I must admit, I never understood the power Web 2.0 had. My wife would complain when her favorite creators got banned on Instagram and how it affected their livelihoods. I always thought, if you don't want to get banned, don't post about things that will get you banned.
Fast forward to the day, Elon started paying verified users on Twitter. I wanted to grow my account so I could sign up to get a blue check and start earning money from posting on Twitter. After all, it was something I already enjoyed anyway.
Fast forward to about 5 days ago and I got shadow banned on Twitter. As you can see from the image above, I was starting to receive almost 20k impressions a day and now I'm receiving less than 1k. Granted I'm posting a lot less now because of lesser reach.
The Importance of Web 3.0
1. Increased Transparency
On Twitter, I'm not sure who to reach out to, or what caused me to be shadow-banned. I'm not sure if it was my increased activity that made me appear like a bot, or if I offended someone and was reported.
https://twitter.com/LynAldenContact/status/1682153207491952640
- LynAldenContact
On Hive and its ecosystem, I can take a look at the blockchain and see everything that goes on with my account and posts. I can see who downvotes my posts, and at least reach out to them to understand why they did so.
2. Followers Across all Platforms
On Web 2.0 like Instagram, Facebook, Twitter, Reddit, etc. my content and following have to be regrown on each platform. They own my content and can moderate who sees my content and who doesn't. If I grow a large following on Instagram, I have to start all the way over and grow one on Twitter.
On Hive my content and followers follow me across all the platforms. My followers can find me on 3speak, Splinterlands, Hive, Leofiance, etc. If a new community is created or front end, I don't have to start all over in building a following and community and hope that people find me.
3. My Account is the Same
On Facebook my account might be GnikNojSivart, my YouTube account could be GnikSivart, and my Twitter account could be GnikJSivart. If there's a new platform created that I may want to use in the future I'd have to sign up even if I don't think I'll use it, just to reserve my account.
On Hive, my account will be the same across the entire blockchain. Gniksivart will always be me and I never have to worry about someone squatting on my account.
Supporting Web 3.0
It's important that we all do our part and begin supporting Web 3.0. It won't be perfect at first and since projects are building live and expected to compete with other social media sites that have been developing/building for years with billions of dollars there will be growing pains.
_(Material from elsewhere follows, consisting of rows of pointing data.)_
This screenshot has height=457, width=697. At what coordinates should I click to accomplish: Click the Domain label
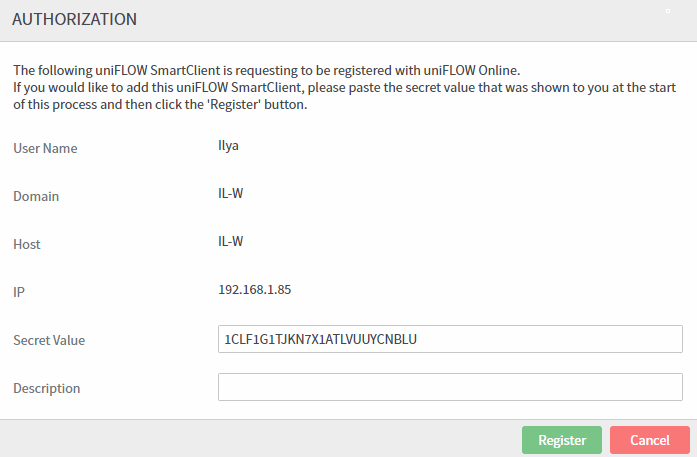coord(36,196)
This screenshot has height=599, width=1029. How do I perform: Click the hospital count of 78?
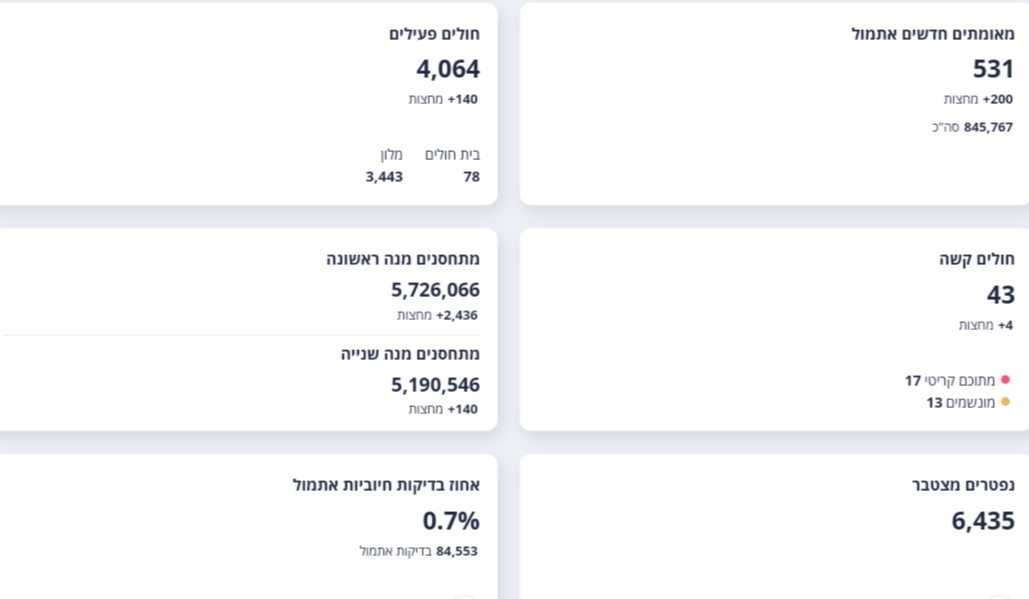(x=471, y=177)
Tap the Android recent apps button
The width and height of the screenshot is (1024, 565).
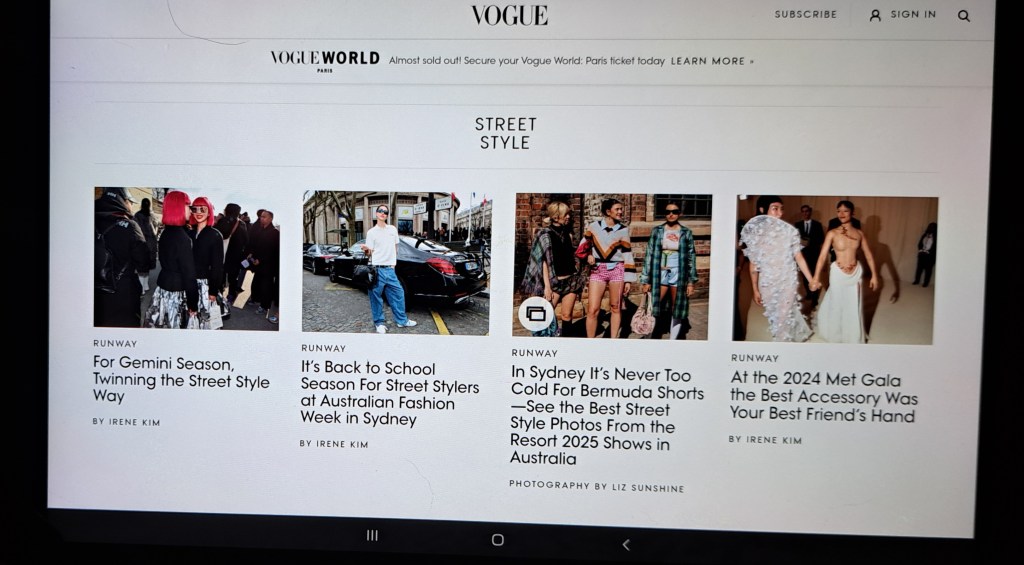point(372,536)
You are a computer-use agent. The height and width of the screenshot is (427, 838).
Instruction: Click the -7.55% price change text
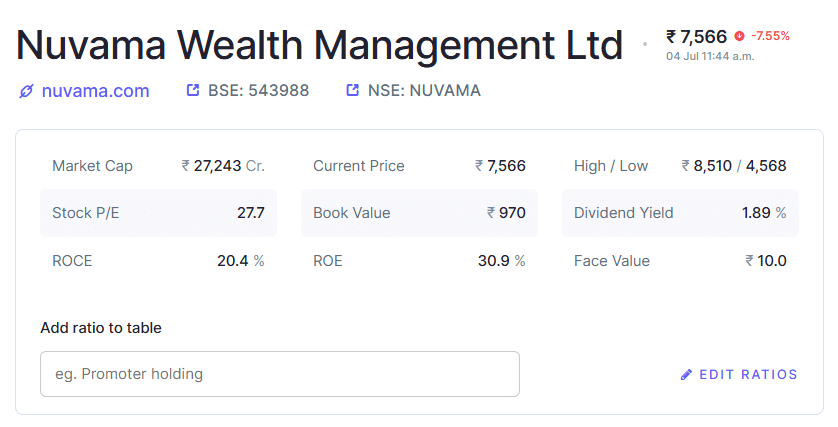point(770,36)
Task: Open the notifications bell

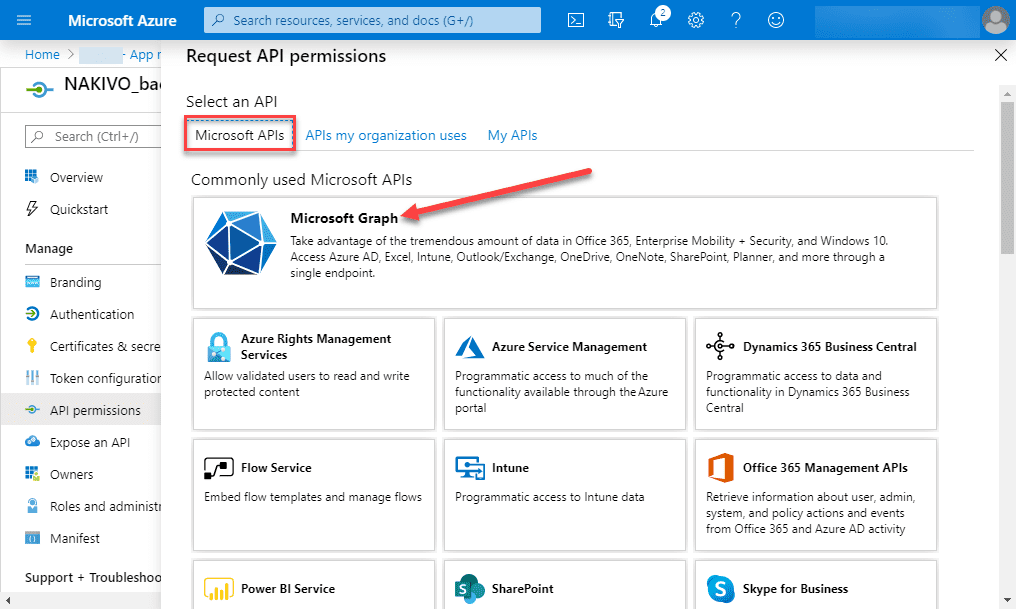Action: [657, 20]
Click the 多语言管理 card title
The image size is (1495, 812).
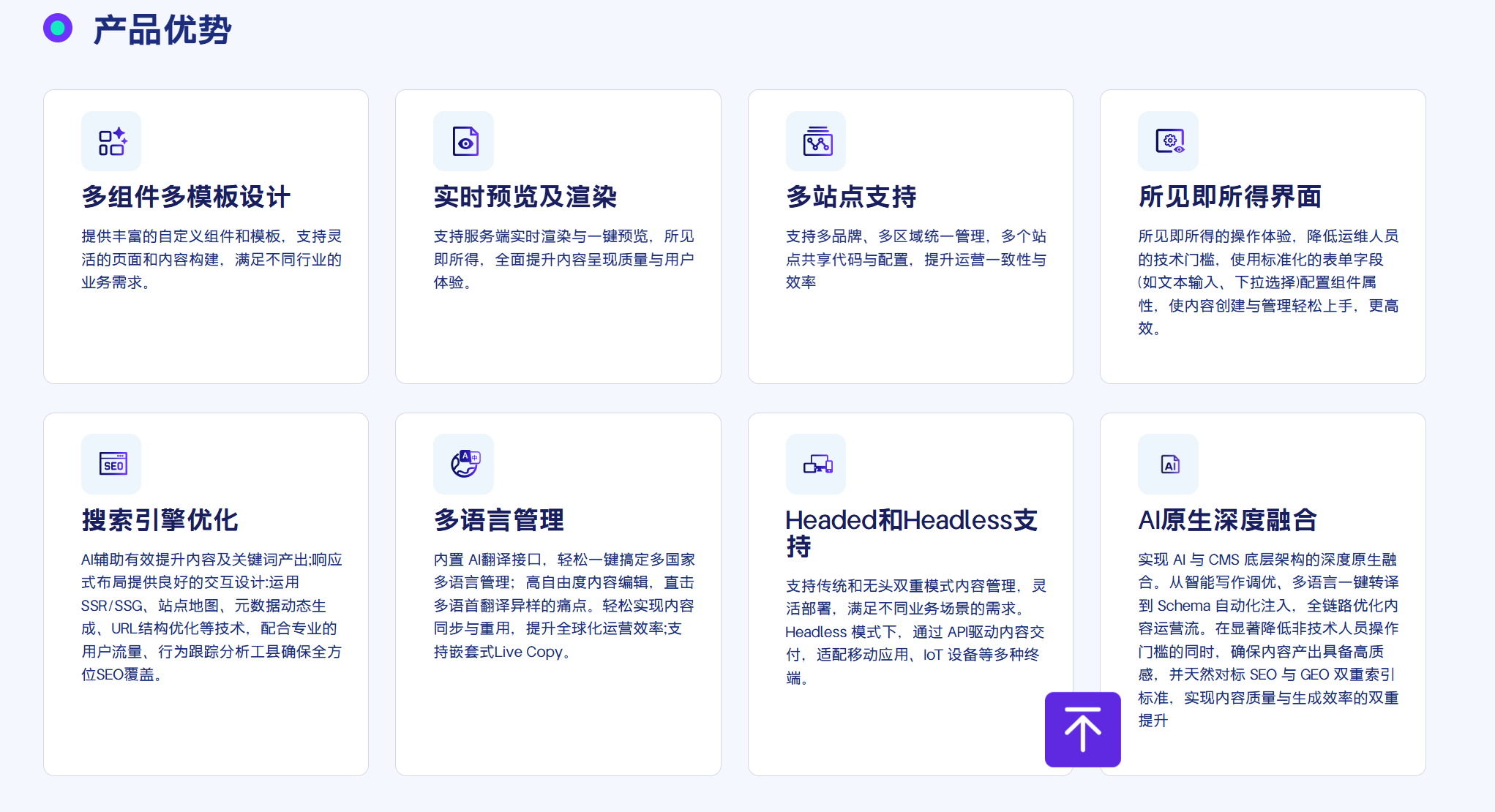tap(498, 521)
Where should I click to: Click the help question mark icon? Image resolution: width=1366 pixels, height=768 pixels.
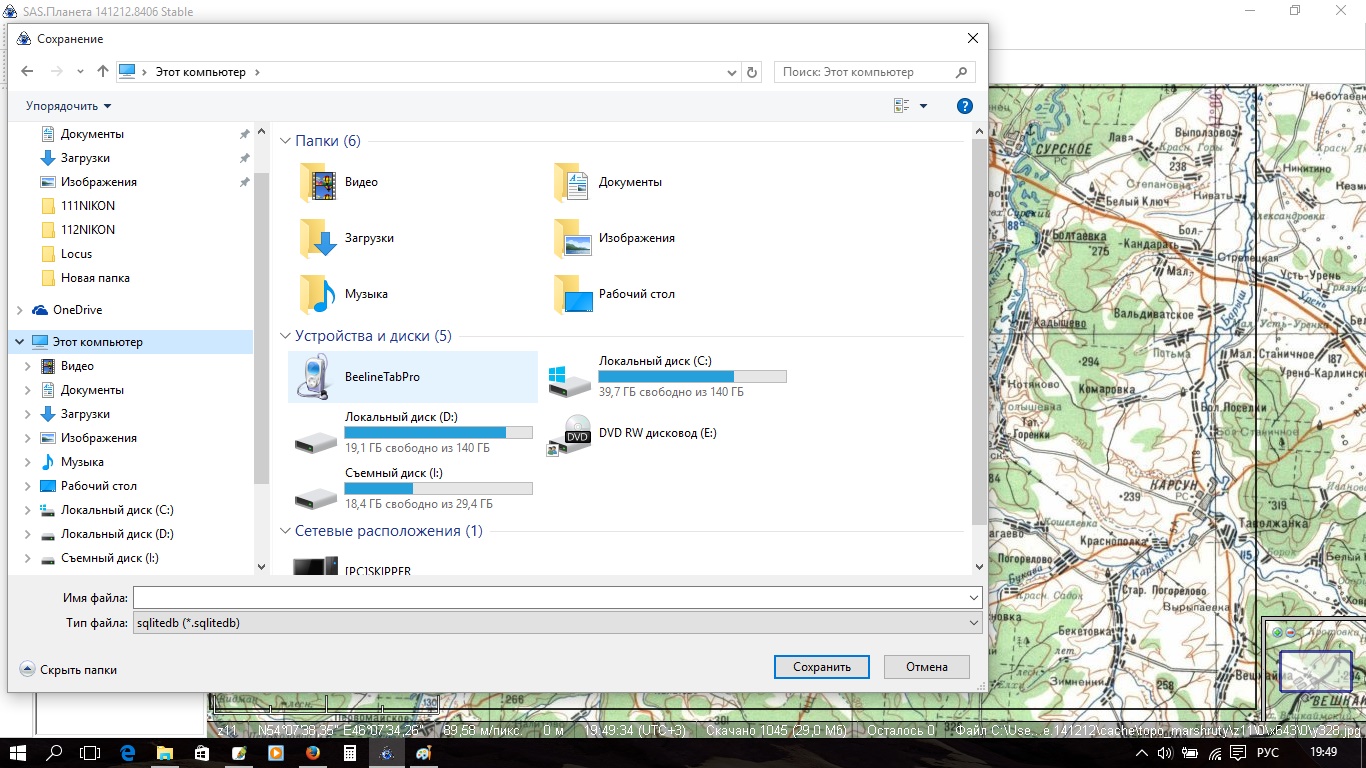tap(964, 106)
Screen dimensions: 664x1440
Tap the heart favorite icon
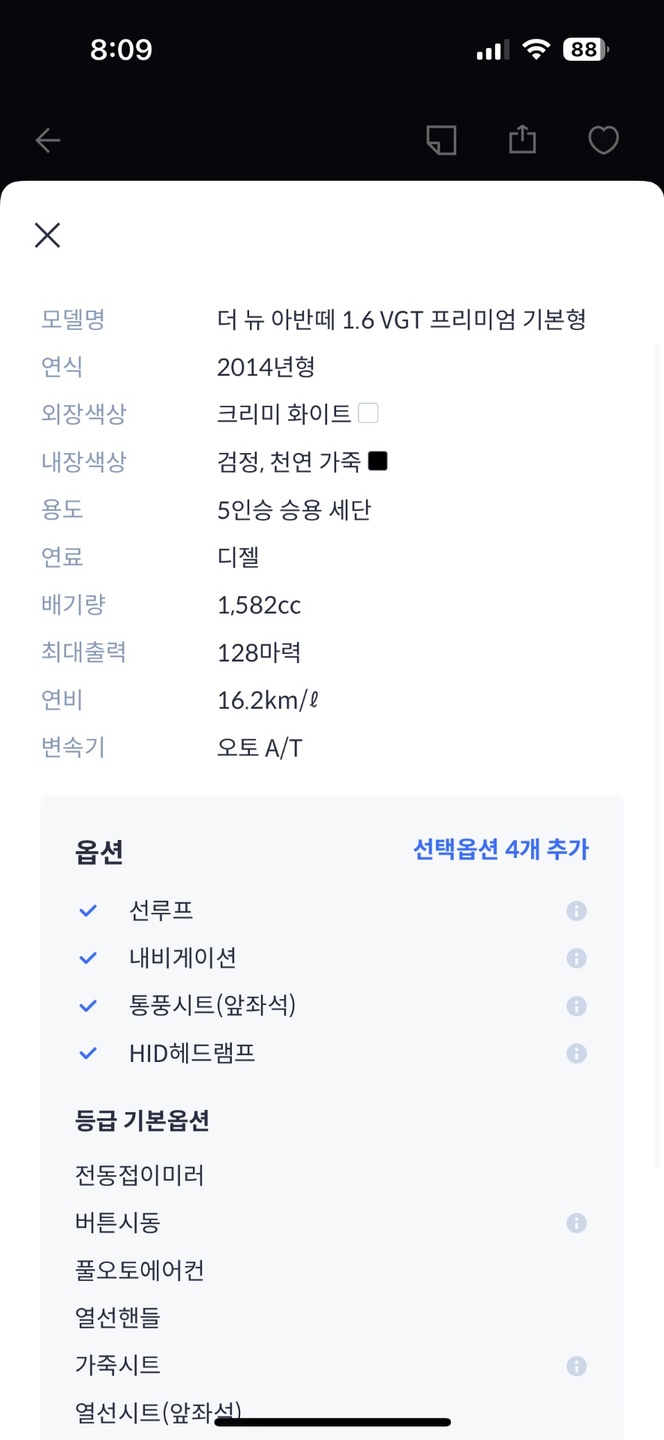click(x=603, y=140)
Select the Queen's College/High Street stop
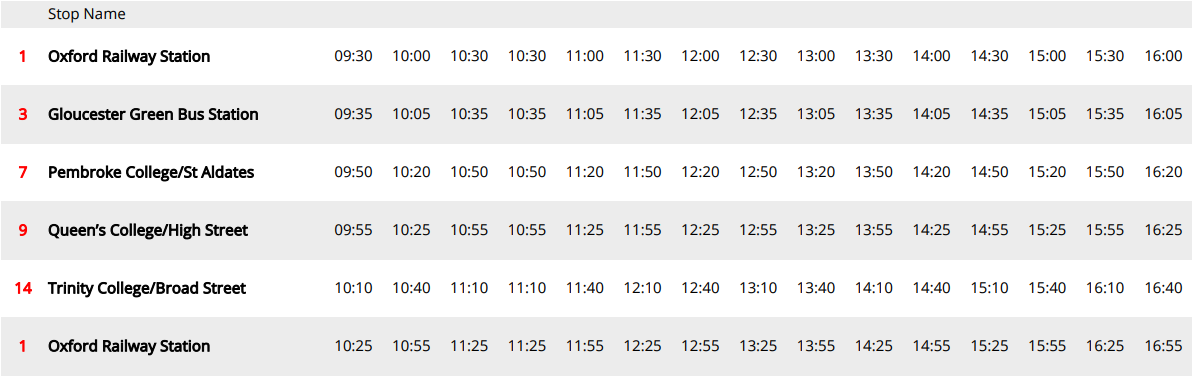 pos(148,230)
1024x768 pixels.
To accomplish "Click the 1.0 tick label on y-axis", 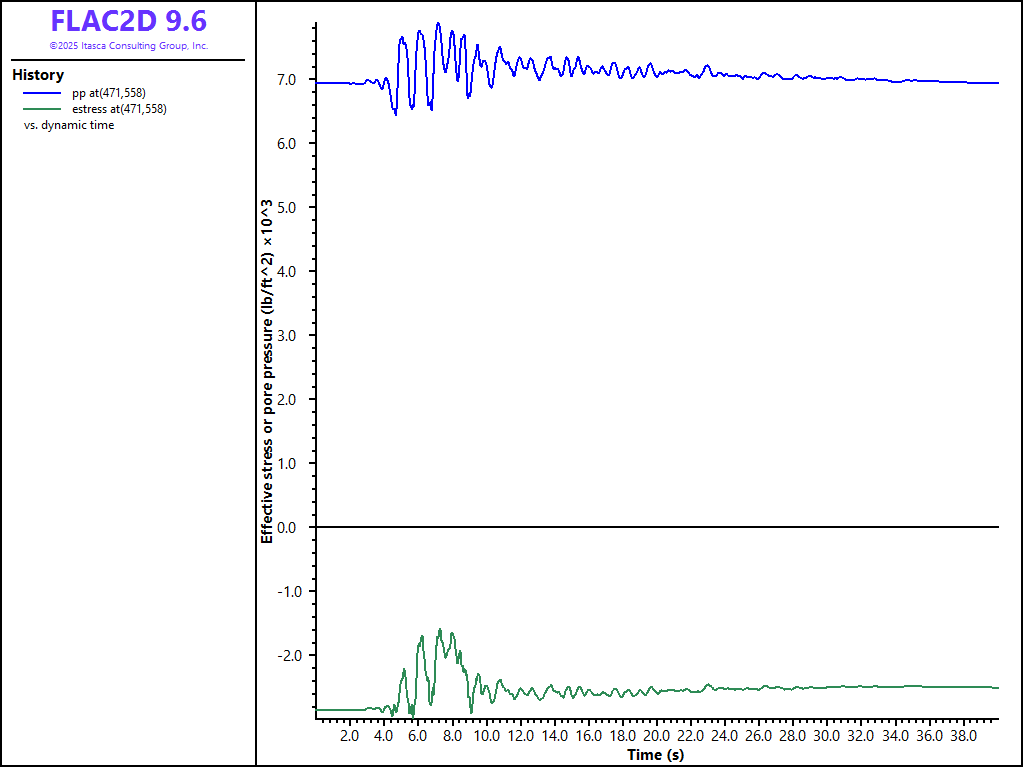I will tap(297, 463).
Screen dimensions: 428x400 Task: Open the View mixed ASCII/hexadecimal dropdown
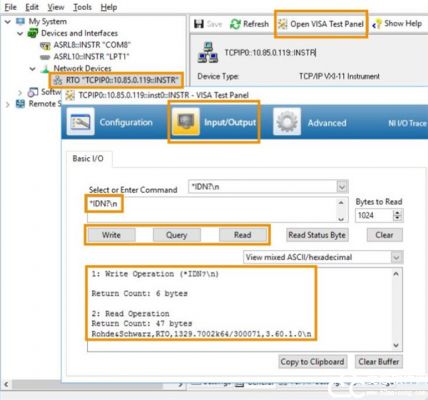(396, 257)
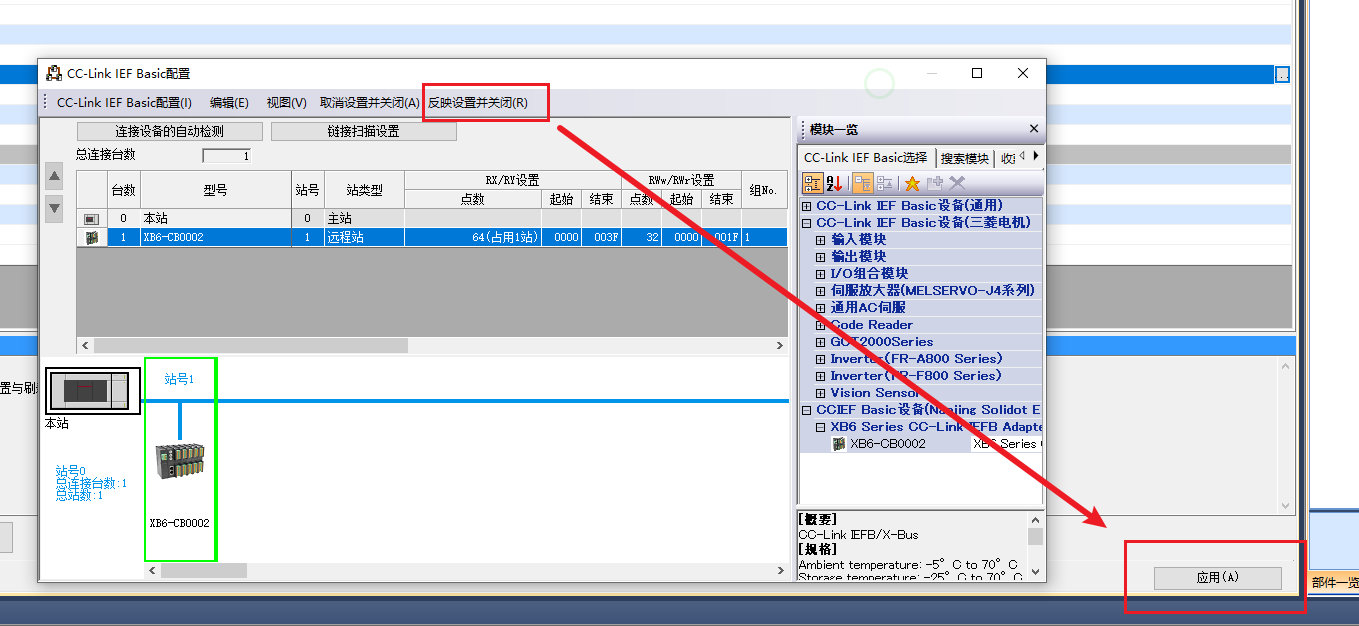This screenshot has height=626, width=1359.
Task: Open the 编辑(E) menu
Action: pos(229,103)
https://twitter.com/FinanceLeo/status/1682085335918845959
- FinanceLeo
I've been struggling to use Threads, I'm not going to lie. I've really enjoyed it, but it seems to lag a little bit and sometimes it seems like my comment doesn't go through and sometimes it goes through twice. It's not as clean or as smooth as scrolling through Twitter either.
However, it's been the best Twitter alternative I've found on the Hive ecosystem yet. It doesn't plug up my blog with short-form content, and it has a small but great active community of posting and engaging on my threads.
I'm going to do my best to be more active on Leo Threads, posting on Hive, and across the entire Hive ecosystem. There is a lot of great building going on, and if we don't support it, buy the tokens, post the content and comments, and upvote our favorites, then why even have Web 3.0?